### THE TASK
Give back each entry verbatim.

### Records excerpted from a collection
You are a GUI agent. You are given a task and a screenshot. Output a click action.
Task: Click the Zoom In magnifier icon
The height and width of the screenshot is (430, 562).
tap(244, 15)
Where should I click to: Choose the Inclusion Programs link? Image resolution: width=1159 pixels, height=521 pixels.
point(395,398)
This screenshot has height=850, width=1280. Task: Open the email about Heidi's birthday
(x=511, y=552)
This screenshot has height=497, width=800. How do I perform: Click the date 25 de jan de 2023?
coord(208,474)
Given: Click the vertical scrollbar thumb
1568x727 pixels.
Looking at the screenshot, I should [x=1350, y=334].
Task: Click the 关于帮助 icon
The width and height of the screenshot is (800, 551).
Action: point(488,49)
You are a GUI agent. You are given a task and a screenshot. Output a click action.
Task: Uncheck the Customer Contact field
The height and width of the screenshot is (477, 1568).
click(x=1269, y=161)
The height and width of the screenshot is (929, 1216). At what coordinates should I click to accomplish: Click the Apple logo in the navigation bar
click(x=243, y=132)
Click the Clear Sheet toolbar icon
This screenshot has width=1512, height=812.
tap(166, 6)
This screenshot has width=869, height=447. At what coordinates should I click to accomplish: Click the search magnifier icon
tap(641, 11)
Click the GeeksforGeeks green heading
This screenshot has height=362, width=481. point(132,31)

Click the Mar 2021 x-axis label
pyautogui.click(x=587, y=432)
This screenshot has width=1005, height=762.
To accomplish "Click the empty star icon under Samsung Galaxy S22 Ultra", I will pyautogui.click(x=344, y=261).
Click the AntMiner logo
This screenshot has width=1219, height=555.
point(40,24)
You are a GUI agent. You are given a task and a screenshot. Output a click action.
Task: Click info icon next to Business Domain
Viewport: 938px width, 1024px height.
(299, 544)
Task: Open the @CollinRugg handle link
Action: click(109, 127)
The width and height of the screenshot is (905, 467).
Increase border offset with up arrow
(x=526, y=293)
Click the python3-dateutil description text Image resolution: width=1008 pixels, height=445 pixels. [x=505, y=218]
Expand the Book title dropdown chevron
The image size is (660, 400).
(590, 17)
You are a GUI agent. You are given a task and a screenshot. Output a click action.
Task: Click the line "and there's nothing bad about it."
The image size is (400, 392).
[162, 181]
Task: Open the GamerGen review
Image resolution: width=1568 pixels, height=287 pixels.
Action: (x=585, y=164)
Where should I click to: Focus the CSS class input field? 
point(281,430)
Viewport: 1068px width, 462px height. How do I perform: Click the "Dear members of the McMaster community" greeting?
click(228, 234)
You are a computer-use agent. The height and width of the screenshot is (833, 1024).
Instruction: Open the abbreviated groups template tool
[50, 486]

### OUTPUT FOR THIS TASK
You are a GUI agent. You are given a task and a screenshot. Output a click action.
Task: Click the Zoom In magnifier icon
The height and width of the screenshot is (430, 562).
tap(244, 15)
Where should I click to: Choose the Inclusion Programs link? Image resolution: width=1159 pixels, height=521 pixels.
point(395,398)
This screenshot has height=850, width=1280. Task: Open the email about Heidi's birthday
(x=511, y=552)
This screenshot has height=497, width=800. How do I perform: Click the date 25 de jan de 2023?
coord(208,474)
Given: Click the vertical scrollbar thumb
1568x727 pixels.
Looking at the screenshot, I should [x=1350, y=334].
Task: Click the 关于帮助 icon
The width and height of the screenshot is (800, 551).
Action: point(488,49)
You are a GUI agent. You are given a task and a screenshot. Output a click action.
Task: Uncheck the Customer Contact field
The height and width of the screenshot is (477, 1568).
click(x=1269, y=161)
The height and width of the screenshot is (929, 1216). At what coordinates should I click to accomplish: Click the Apple logo in the navigation bar
click(x=243, y=132)
Click the Clear Sheet toolbar icon
This screenshot has width=1512, height=812.
tap(166, 6)
This screenshot has width=869, height=447. At what coordinates should I click to accomplish: Click the search magnifier icon
tap(641, 11)
Click the GeeksforGeeks green heading
This screenshot has height=362, width=481. point(132,31)

Click the Mar 2021 x-axis label
pyautogui.click(x=587, y=432)
This screenshot has width=1005, height=762.
To accomplish "Click the empty star icon under Samsung Galaxy S22 Ultra", I will pyautogui.click(x=344, y=261).
Click the AntMiner logo
This screenshot has width=1219, height=555.
point(40,24)
You are a GUI agent. You are given a task and a screenshot. Output a click action.
Task: Click info icon next to Business Domain
Viewport: 938px width, 1024px height.
(299, 544)
Task: Open the @CollinRugg handle link
Action: click(109, 127)
The width and height of the screenshot is (905, 467).
Increase border offset with up arrow
(x=526, y=293)
Click the python3-dateutil description text Image resolution: width=1008 pixels, height=445 pixels. [x=505, y=218]
Expand the Book title dropdown chevron
The image size is (660, 400).
(590, 17)
You are a GUI agent. You are given a task and a screenshot. Output a click action.
Task: Click the line "and there's nothing bad about it."
The image size is (400, 392).
[162, 181]
Task: Open the GamerGen review
Image resolution: width=1568 pixels, height=287 pixels.
Action: (x=585, y=164)
Where should I click to: Focus the CSS class input field? 
point(281,430)
Viewport: 1068px width, 462px height. How do I perform: Click the "Dear members of the McMaster community" greeting?
click(228, 234)
You are a computer-use agent. The height and width of the screenshot is (833, 1024).
Instruction: Open the abbreviated groups template tool
[50, 486]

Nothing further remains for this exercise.